▸ TAREA DEL EJERCICIO A
Convierte en una lista numerada las líneas de los registros que van desde la que contiene "Task: Click the Maske Dateiname input field" hasta la que contiene "click(x=813, y=525)", ambas incluidas, y omite las líneas en blanco.

La elección de cada premio Nobel supone
también el reconocimiento a la cultura en la cual se inserta la obra del
escritor. Viéndolo de este modo considero algo menos que penoso que países tan
potentes como Argentina y Brasil jamás hayan engrosado la lista de los
galardonados, como si la expresión literaria de sus pueblos careciera de importancia,
o como si de ellas nada nuevo en el orden estrictamente literario llegara a
conmover a la academia.
Desconozco todo acerca de las casas de
apuestas, incluido quienes se hallan detrás de las más renombradas según dicen
los sitios web. Lo único beneficioso que les veo es su efectividad para promover
la lectura, pues aunque los autores pronosticados no sean los ganadores al fin,
la sola mención de sus nombres y obras los llevan durante semanas a ocupar
páginas de periódicos, además de despertar el interés de los lectores que por
mera curiosidad, ansias de conocimiento o esnobismo visitan la librería más
cercana solo para descubrirles. Algunas casa de apuestas volvieron a dar como
favorito este año a Haruki Murakami, el escritor japonés que recién ha sacado
un libro sobre el terremoto que sacudió a Japón en el 2010. Japón como cultura
no puede quejarse, pues dos escritores suyos han merecido el galardón, aunque
la cifra pareciera insignificante tomando como referencia su tradición.

▸ REGISTROS DE TRABAJO
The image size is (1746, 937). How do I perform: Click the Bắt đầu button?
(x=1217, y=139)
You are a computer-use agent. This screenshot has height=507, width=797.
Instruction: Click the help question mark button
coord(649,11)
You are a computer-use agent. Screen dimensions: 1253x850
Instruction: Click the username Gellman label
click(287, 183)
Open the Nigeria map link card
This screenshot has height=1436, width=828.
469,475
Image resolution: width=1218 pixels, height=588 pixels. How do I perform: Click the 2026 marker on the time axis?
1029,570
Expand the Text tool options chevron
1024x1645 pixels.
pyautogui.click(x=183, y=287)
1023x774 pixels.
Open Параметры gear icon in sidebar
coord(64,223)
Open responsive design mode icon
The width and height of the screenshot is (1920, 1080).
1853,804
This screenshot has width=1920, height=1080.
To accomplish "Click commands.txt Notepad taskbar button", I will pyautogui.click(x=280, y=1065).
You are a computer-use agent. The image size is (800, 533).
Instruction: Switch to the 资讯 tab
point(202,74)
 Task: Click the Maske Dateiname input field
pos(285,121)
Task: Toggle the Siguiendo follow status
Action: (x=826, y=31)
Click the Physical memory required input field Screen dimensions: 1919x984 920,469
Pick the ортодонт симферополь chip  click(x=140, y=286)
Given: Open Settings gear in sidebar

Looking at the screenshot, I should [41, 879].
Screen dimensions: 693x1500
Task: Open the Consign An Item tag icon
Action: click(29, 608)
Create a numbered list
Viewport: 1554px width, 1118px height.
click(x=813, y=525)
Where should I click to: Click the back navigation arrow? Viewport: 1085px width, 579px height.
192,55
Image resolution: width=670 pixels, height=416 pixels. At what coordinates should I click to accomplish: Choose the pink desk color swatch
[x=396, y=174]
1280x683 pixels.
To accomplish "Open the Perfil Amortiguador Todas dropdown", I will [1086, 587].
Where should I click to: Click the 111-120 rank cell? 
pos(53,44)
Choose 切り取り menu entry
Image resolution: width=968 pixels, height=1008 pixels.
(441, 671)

▸ TAREA DEL EJERCICIO B
Según el fragmento sobre el premio Nobel, ¿qué dos países potentes nunca han engrosado la lista de los galardonados?

▸ RESPUESTA ESCRITA A
1.  Task: Click the Maske Dateiname input field
2. pos(285,121)
3. Task: Toggle the Siguiendo follow status
4. Action: (x=826, y=31)
5. Click the Physical memory required input field Screen dimensions: 1919x984 920,469
6. Pick the ортодонт симферополь chip  click(x=140, y=286)
7. Given: Open Settings gear in sidebar
8. Looking at the screenshot, I should [41, 879].
9. Screen dimensions: 693x1500
10. Task: Open the Consign An Item tag icon
11. Action: click(29, 608)
12. Create a numbered list
13. Viewport: 1554px width, 1118px height.
14. click(x=813, y=525)

▸ RESPUESTA ESCRITA B
Argentina y Brasil.